Verilen Metin
═══
Moskova Kitap Kulübü’müzle birlikte okuduğumuz bu sezonun son kitabı Salman Rushdie- Soytarı Şalimar idi. Bu yılki listemizde beni etkileyen kitapların en ön sıralarına koydum. İlk kez Salman Rushdie okudum, geç kalmışım.
Soytarı Şalimar, konu aldığı farklı coğrafyalar, tarihsel olaylar ve karakterler olarak çok katmanlı bir roman. Açıl susam açıl şeklinde.
═══
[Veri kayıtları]
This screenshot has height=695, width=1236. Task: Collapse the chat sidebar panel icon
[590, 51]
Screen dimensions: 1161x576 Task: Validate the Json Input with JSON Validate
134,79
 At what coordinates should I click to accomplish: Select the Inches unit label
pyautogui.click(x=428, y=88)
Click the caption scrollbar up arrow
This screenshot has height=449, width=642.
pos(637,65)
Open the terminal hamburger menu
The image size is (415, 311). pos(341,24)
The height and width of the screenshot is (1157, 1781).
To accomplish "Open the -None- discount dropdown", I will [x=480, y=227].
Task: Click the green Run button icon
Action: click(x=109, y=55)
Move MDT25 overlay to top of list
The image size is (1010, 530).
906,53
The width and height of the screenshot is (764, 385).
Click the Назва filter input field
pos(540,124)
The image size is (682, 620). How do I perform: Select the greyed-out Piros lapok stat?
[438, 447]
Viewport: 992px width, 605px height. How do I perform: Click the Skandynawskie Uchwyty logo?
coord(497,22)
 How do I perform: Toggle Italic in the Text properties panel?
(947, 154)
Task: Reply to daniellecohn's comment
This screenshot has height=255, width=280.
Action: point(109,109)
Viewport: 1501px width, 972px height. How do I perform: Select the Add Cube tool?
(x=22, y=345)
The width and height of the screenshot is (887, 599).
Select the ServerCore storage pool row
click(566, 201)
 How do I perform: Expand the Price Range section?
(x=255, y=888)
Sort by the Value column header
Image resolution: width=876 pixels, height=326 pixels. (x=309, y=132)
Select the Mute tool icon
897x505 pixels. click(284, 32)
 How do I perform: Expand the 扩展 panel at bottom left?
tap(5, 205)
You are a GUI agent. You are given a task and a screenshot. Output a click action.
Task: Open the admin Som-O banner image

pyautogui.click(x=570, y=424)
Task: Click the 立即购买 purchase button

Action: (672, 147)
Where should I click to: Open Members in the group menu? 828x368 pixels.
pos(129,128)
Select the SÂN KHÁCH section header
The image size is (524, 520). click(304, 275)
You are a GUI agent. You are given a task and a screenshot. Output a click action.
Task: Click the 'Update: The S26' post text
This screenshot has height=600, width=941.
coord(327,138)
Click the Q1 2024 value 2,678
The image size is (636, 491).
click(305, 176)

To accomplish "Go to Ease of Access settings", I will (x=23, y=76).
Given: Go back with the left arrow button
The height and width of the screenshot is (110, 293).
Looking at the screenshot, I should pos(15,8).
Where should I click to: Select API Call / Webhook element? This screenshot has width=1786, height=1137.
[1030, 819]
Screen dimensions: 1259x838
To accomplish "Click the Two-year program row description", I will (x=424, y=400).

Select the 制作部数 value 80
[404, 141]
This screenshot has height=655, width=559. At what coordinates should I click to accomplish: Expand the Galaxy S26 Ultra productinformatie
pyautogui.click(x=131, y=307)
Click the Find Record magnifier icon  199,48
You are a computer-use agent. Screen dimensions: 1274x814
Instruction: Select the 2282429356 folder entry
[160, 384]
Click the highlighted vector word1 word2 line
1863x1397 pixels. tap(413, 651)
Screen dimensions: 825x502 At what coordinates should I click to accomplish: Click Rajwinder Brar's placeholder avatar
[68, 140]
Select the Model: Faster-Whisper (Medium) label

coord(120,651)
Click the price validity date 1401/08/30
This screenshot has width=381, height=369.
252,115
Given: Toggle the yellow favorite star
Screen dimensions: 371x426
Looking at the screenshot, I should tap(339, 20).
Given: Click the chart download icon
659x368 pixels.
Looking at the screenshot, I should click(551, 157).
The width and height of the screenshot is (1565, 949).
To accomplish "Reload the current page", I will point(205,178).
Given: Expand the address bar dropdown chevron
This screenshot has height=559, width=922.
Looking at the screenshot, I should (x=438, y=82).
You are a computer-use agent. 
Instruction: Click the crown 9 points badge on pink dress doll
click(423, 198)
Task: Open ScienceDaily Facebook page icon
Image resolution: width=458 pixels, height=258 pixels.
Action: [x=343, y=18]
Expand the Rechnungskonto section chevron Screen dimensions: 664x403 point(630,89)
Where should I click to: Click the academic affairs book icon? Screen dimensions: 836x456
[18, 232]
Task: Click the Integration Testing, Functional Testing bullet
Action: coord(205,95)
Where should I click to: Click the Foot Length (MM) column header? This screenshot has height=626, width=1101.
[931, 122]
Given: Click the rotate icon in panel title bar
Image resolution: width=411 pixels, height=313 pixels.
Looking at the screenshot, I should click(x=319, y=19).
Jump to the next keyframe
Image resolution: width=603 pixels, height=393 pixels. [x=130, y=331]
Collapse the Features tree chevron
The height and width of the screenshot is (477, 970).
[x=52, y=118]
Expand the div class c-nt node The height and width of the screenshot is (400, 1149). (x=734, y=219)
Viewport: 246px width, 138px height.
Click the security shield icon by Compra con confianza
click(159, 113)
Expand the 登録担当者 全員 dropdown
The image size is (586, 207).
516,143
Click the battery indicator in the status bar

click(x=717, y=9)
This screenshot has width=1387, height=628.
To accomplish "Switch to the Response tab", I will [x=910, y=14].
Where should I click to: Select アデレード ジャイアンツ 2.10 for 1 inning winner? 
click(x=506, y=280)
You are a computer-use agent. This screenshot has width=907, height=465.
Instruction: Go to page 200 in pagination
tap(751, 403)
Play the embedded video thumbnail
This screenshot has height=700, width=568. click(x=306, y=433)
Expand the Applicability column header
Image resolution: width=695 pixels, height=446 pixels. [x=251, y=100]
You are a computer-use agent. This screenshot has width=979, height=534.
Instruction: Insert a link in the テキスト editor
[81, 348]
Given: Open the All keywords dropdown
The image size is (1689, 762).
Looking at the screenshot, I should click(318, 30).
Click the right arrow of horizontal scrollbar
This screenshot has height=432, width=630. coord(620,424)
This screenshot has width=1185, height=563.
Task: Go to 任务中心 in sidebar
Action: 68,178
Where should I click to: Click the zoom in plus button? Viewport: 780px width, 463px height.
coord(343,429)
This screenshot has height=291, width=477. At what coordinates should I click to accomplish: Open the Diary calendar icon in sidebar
═══
Yönergeler
A - Soytarı Şalimar hakkındaki metne göre roman hangi açılardan çok katmanlıdır? Metinde sayılan unsurların tamamını sıralayınız.
B - Soytarı Şalimar hakkındaki metni iki cümleyle özetleyiniz.
C - Soytarı Şalimar hakkındaki metne göre Moskova Kitap Kulübü'nde bu sezon okunan son kitap hangisidir?
Kayıtların bu çalışmada hiçbir işlevi bulunmamaktadır.

Yanıtlar
A - Farklı coğrafyalar, tarihsel olaylar, karakterler

B - Moskova Kitap Kulübü'nde bu sezon okunan son kitap Salman Rushdie'nin Soytarı Şalimar romanıdır ve bu yılın listesinde en etkileyici kitapların ön sıralarına konmuştur. Roman, farklı coğrafyaları, tarihsel olayları ve karakterleri konu alan çok katmanlı bir eserdir.

C - Salman Rushdie'nin Soytarı Şalimar adlı romanı.